We vaccinate and worm all our ewes – both the expectant mothers and the ewes we didn't breed – at this time. It is easier to be regular about it and get them all taken care of at one go. We do not trim hooves now, though, unless there is a problem to be dealt with. For one thing, there is the late winter mud issue. But more importantly, hoof trimming involves dumping the sheep on her dock, and we would just as soon not subject our pregnant ewes to this indignity. So hoof trims happen on a sunny day in June. That, by the way, is also when we work the rams.
In our experience,an attack of coccidiosis presents an even bigger threat to survival of a Soay lamb than clostridial diseases, tetanus or worms. We suspect that coccidiosis is the culprit in many cases of lambs who inexplicably weaken and die in the first 12 weeks of life. In part, this is due to the fact that coccidia are less well known and understood, particularly by novice breeders (we got caught unawares, just a few years ago, and lost lambs). And, at least in comparison to worm infestations, the onset of symptoms can be so rapid that the lamb is extremely sick by the time scouring is noticed, diagnosed and treatment begun. Even if the lamb survives, permanent damage to the intestinal tract is a real possibility.

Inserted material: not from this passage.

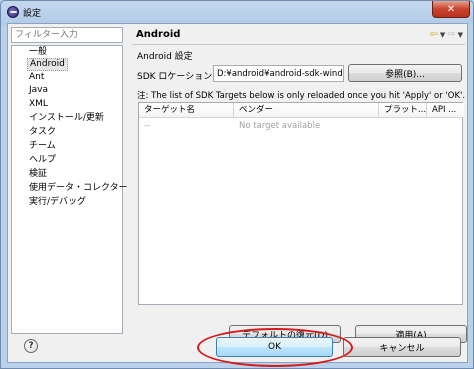 The height and width of the screenshot is (369, 474). What do you see at coordinates (186, 110) in the screenshot?
I see `column-header-target-name: ターゲット名` at bounding box center [186, 110].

This means treating the ewes with a coccidiostat beginning several weeks before lambing will begin. The treatment doesn't actually kill the parasites, but inhibits the production of oocysts ("eggs") that are normally shed in the feces. It is by ingestion of these oocysts that lambs become infected. The buildup of oocysts on the floors of barns and lambing sheds explains why the last few lambs born are more likely to have problems with coccidiosis. Lambs reared in the pasture, particularly dry pasture, are at much less risk. But for most of us, lambs are born and reared in some form of confinement – barns or shelters – where conditions are ideal for an outbreak.
Commonly used coccidiostats include Deccox (decoquinate) and Bovatec (lasalocid). We mix a measured amount (so much per pound of ewe) of decoquinate with softened beet pulp pellets and offer it to the ewes once a day, continuing the treatment until each ewe has lambed. Frankly it's a bit of a pain to soak the pellets overnight and then to mix in the coccidiostat in the morning. Some people mix the coccidiostat with salt or sheep mineral, much easier in principle. We may yet try this, but our concern is making sure that each ewe actually consumes enough of the stuff. Beet pulp they gobble down with enthusiasm, once they get used to it. We are less confident about the dosing of the coccidiostat when it is offered free-choice in their mineral.